--- WHAT IS EXPECTED ---
What is the number of lines in this data that contain the word "Systems"? Give the number alone.

(Collection entries)
---+---

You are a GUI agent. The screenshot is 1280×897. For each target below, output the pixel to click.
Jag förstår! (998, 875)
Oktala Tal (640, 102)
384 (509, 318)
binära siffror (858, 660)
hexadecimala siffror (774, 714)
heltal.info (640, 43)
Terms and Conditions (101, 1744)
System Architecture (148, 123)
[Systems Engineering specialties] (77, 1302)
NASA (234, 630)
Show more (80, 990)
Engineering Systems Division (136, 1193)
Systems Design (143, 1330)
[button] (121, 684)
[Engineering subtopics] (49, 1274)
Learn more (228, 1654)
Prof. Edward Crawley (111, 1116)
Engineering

---+---

--- EXPECTED OUTPUT ---
3